I love this story, and I can certainly see your mother's influence on your writing today. Great hub - voted up, interesting and shared.

pagesvoice profile image

pagesvoice 3 years ago from New York/Pennsylvania border Author

@ lovemychris - There is so much that is wrong, that is about time the tides turned back. It will take people who are strong in values and check their egos at the door. The people you have pointed out certainly fit the bill.

pagesvoice profile image

pagesvoice 3 years ago from New York/Pennsylvania border Author

@ teaches12345 - Yes, I was blessed by my mother's influence which has now been carried over to my three adult daughters. Two of my girls have Masters in Accounting and the 3rd one is a manager. One daughter will be relocating, as a single woman to Hawaii. She's moving there because her grandmother had always wanted to visit Hawaii. So after my daughter went there on vacation she said, "You know dad, I think this is what grandma would want me to do." You can't argue with logic and a heart.

Thank you for stopping in because it was much appreciated.

pagesvoice profile image

pagesvoice 3 years ago from New York/Pennsylvania border Author

@ mperrottet - Thank you so much for reading, commenting and voting on my story.

I was fortunate to have been exposed to many strong women in my family. I had a great grandmother who lived until I was a teenager and she was not only a Major in the Salvation Army, but raised 20+ foster children. My grandmother, who was widowed at a young age, went on to own a rooming house and a restaurant. She taught me how to do electrical wiring and the proper way to hang wallpaper. I have 3 intelligent, independent and successful daughters and a wife who is still teaching school after 38 1/2 years. She often jokes that the school officials will have to carry her out on a stretcher before she retires.

Yup, I am a lucky man. Thanks again. Dennis

AudreyHowitt profile image

AudreyHowitt 3 years ago from California

This brightened my evening! Thank you!

tillsontitan profile image

tillsontitan 3 years ago from New York

A tribute to a wonderful woman and to mothers everywhere who want the best education for their children. You are a special person too for recognizing the gift your mother was. So often people take their parents for granted and don't see the wonder before their eyes...you, sir did and let it touch your heart. I'm sure your mother still beams with pride.

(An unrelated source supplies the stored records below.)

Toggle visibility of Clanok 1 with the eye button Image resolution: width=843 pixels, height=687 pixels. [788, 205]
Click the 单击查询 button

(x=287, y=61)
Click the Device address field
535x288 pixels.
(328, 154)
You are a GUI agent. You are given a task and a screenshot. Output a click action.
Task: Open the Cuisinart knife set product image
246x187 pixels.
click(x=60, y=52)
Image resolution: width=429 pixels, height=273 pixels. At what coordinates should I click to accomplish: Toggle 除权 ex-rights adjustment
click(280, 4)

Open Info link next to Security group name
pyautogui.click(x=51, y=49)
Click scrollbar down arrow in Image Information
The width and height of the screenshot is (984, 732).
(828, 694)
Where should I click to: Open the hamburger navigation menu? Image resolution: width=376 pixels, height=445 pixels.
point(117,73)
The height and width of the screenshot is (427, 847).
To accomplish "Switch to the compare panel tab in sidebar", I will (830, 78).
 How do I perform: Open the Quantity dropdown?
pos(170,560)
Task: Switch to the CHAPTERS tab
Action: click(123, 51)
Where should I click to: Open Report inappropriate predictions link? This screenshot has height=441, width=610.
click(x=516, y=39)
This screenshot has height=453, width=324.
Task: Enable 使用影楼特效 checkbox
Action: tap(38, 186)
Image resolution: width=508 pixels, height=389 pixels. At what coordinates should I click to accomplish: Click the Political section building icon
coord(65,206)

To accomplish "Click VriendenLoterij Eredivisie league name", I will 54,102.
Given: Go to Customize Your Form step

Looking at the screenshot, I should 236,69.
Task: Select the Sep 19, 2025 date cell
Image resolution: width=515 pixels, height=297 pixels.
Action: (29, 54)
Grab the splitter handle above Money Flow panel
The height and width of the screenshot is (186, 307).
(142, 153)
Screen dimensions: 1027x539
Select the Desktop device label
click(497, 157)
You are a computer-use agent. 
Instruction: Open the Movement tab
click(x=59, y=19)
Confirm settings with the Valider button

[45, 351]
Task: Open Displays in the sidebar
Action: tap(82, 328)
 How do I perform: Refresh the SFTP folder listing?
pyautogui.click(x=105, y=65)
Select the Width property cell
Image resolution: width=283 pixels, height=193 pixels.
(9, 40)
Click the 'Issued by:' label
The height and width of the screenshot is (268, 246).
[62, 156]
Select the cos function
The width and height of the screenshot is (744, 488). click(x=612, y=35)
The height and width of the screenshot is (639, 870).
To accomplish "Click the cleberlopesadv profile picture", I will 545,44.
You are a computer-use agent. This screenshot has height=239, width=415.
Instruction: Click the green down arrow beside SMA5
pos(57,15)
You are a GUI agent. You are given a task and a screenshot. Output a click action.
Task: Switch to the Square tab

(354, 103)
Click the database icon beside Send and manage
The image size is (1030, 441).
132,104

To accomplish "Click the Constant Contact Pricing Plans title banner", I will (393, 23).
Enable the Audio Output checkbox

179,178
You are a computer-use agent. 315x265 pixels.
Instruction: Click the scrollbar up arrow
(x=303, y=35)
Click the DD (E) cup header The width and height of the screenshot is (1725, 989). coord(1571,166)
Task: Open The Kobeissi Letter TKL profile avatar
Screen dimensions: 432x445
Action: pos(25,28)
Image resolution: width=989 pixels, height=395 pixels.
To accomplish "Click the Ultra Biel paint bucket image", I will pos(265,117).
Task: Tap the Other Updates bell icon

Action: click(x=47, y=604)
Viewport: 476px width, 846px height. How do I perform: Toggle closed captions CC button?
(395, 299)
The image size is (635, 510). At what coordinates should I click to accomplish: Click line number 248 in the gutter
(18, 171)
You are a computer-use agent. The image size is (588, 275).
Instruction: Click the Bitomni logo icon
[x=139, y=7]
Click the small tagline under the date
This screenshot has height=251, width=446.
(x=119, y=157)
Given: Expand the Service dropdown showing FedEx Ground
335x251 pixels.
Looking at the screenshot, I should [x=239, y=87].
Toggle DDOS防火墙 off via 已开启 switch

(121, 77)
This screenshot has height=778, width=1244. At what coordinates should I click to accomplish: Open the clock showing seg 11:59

Voted up, awesome, and interesting.

Jodah profile image

Jodah 14 months ago from Queensland Australia

Hi Dennis. it was wonderful to read about these childhood memories. Your mother was a strong and very intelligent woman. I enjoyed this hub and look forward to reading more. I liked a comment of your in a forum and decided to check your hubs. From your profile we have many things in common. Cheers.

pagesvoice profile image

pagesvoice 14 months ago from New York/Pennsylvania border Author

Thank you for taking the time to read and comment. The forum got a tad heated with another person, but that is the atmosphere of confrontation lately. Obviously, I was taught to stand up and fight for what is right. I was fortunate to have such a strong role model and influence in my life.